|Title||Other than Human, II: Beasts and Animals|
|Date/Time||Wednesday 5 July 2017: 11.15-12.45|
|Organiser||IMC Programming Committee|
|Moderator/Chair||Sunny Harrison, Faculty of Arts & Social Sciences, Open University|
|Paper 1129-a||Considering the Dragon of St Margaret of Antioch: Symbols of Otherness - Rituals of Belonging
Leanne K. Gilbertson, Department of Art, Montana State University Billings
Index Terms: Art History - General; Gender Studies; Pagan Religions
|Paper 1129-b||Dragons on the Edge: Discursive Functions of Marginalia - Monstrous Otherness in the Hispanic Codices of Santo Martino, c. 1185-1205
Nadia Mariana Consiglieri, Facultad de Filosofía y Letras, Universidad de Buenos Aires / École Pratique des Hautes Études (ÉPHE) / Consejo Nacional de Investigaciones Científicas y Técnicas (CONICET)

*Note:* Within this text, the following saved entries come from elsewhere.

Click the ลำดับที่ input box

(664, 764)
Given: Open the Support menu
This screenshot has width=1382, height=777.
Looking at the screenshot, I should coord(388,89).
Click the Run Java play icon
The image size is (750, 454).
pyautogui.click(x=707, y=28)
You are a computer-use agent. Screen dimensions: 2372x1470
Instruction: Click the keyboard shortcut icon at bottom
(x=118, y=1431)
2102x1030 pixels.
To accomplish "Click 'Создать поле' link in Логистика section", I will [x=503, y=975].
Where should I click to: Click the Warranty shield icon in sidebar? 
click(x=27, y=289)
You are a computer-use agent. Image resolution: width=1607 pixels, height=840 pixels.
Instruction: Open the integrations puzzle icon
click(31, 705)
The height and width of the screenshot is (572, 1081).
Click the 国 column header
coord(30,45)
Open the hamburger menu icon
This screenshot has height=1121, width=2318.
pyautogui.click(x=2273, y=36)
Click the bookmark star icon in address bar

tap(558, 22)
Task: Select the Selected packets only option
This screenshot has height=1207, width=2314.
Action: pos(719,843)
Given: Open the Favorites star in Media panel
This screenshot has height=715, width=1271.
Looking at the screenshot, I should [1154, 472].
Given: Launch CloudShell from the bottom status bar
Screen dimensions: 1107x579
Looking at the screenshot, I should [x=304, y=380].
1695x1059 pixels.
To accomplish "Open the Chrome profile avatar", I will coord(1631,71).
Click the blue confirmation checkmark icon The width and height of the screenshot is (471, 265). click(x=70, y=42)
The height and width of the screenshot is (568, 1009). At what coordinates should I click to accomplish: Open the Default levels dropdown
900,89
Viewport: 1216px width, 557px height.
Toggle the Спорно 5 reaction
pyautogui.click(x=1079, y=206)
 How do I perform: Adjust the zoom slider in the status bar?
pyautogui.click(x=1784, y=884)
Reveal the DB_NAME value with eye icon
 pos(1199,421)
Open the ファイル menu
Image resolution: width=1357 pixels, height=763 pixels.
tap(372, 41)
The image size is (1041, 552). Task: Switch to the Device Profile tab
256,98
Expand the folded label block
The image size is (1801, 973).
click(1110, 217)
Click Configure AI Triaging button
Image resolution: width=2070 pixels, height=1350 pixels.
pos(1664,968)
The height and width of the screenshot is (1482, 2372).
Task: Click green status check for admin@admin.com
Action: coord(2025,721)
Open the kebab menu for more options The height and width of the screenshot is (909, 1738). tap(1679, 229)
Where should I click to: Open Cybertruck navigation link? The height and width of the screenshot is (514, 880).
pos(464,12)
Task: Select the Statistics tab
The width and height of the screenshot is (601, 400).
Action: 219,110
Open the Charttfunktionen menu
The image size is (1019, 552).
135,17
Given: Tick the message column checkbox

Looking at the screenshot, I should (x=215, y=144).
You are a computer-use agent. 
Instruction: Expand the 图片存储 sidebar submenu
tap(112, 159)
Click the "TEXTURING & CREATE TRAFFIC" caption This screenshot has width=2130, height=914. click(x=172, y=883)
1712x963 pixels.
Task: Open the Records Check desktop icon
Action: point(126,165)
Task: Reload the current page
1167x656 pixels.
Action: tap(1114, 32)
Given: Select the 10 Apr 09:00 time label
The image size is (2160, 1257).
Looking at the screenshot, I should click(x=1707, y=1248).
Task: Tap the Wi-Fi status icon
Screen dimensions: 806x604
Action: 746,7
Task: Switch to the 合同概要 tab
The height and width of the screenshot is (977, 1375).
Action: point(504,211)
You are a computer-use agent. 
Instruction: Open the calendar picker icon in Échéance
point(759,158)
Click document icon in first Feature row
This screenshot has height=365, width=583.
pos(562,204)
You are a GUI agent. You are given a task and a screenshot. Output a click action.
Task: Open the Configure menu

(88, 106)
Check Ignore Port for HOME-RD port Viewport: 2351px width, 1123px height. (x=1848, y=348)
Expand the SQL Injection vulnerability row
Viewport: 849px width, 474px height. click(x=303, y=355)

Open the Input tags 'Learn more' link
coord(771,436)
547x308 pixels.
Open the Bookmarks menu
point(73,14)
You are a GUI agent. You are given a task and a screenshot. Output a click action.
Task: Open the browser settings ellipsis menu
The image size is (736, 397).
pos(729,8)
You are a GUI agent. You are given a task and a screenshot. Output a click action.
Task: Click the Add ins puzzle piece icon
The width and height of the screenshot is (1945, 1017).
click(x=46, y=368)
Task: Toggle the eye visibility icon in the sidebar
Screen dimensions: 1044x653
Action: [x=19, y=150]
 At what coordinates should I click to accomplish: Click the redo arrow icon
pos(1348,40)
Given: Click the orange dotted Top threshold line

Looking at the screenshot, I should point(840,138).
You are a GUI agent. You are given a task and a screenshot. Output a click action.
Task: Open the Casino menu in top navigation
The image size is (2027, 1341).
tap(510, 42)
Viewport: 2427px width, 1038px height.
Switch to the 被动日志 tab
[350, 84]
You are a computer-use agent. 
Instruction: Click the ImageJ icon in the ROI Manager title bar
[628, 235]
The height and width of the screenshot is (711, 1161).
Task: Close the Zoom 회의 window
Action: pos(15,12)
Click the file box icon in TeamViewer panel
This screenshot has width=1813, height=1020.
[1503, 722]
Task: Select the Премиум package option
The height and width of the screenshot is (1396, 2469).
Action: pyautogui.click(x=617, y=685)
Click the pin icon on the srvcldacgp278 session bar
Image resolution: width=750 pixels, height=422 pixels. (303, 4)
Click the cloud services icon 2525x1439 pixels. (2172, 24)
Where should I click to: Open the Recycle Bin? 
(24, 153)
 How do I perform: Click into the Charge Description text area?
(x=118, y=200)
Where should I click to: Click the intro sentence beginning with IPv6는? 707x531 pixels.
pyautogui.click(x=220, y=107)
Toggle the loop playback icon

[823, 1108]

Index Terms: Art History - General; Art History - Painting; Manuscripts and Palaeography; Rhetoric
The cult of St. Margaret of Antioch flourished in central Italy from the early 10th century through the 16th century, when several sites in the area held her relics and artworks devoted to her and the story of her life. Depicted as a female warrior saint defeating a dragon (often bursting forth from the monster’s belly), the iconography of the saint offers a perfect opportunity to examine how this monster could represent difference or otherness (in terms of gendered experience or background) and how worship of the saint centred around such imagery could serve to incorporate those with visible or perceived otherness into a community of shared belief.
Dragons with anthropomorphous and hybrid features populate the margins of the codices of Santo Martino. Made in the scriptorium of León between the end of the 12th century and the beginning of the 13th century, this compendium of sermons and treaties was designed to promote the spiritual reading of San Isidoro's canons. By contrast, a huge dragon repertoire breaks in marginalia and some initial letters. In this paper I will analyse the role of this strange animal otherness, its different compositional modalities, forms and colours and its practical, paratextual, and rhetoric functions in the frame of the written religious speech.